## Begin Records shown

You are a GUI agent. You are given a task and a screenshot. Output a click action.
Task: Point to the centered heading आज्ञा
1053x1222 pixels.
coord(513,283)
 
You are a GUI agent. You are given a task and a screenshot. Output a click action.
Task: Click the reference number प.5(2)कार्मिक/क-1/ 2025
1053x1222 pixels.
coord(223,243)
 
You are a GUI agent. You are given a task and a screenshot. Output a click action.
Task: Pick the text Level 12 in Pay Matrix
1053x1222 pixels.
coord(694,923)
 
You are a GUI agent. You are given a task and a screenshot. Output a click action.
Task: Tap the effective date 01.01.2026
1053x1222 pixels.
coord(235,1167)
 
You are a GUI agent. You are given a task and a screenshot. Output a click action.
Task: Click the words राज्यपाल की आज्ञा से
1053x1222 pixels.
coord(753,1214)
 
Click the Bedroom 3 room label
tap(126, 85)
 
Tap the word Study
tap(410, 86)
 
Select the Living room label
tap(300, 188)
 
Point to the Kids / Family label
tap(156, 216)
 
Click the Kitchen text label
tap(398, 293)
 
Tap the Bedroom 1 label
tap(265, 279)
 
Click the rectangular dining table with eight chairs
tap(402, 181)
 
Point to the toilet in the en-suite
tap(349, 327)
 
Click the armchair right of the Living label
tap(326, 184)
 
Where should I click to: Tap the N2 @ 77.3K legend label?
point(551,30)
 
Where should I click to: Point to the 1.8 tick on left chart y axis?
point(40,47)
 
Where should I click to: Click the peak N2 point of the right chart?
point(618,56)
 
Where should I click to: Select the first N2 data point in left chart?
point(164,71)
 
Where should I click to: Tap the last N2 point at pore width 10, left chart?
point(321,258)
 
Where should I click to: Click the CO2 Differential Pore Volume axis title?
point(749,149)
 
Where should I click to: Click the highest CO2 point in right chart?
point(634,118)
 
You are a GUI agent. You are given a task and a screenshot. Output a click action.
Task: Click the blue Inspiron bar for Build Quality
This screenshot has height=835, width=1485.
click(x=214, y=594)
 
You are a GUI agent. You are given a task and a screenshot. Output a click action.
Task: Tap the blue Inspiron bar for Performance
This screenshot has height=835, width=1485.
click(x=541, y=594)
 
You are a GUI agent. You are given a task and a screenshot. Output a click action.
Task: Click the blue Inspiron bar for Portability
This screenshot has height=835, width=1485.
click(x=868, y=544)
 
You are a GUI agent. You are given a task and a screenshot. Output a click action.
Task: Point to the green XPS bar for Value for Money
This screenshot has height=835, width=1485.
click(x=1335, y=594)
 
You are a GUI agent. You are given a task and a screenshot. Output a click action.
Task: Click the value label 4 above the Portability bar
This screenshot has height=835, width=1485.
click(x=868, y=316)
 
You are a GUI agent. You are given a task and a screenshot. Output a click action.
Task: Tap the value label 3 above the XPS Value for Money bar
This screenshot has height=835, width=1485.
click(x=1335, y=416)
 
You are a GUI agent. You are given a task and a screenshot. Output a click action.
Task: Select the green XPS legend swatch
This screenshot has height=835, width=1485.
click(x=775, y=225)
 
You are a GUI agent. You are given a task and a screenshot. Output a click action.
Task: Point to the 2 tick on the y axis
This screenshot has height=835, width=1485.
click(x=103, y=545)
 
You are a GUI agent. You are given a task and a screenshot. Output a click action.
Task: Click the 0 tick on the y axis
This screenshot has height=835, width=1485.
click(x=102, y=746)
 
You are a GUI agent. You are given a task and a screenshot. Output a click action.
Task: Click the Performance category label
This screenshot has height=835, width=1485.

## End Records shown

Recast everything from the line containing "Where should I click to: Click the CO2" down to the line containing "click(x=214, y=594)" as a Markdown table with the columns Row and Line. Number each line in the Row column and leave out blank lines.

| Row | Line |
|---|---|
| 1 | Where should I click to: Click the CO2 Differential Pore Volume axis title? |
| 2 | point(749,149) |
| 3 | Where should I click to: Click the highest CO2 point in right chart? |
| 4 | point(634,118) |
| 5 | You are a GUI agent. You are given a task and a screenshot. Output a click action. |
| 6 | Task: Click the blue Inspiron bar for Build Quality |
| 7 | This screenshot has height=835, width=1485. |
| 8 | click(x=214, y=594) |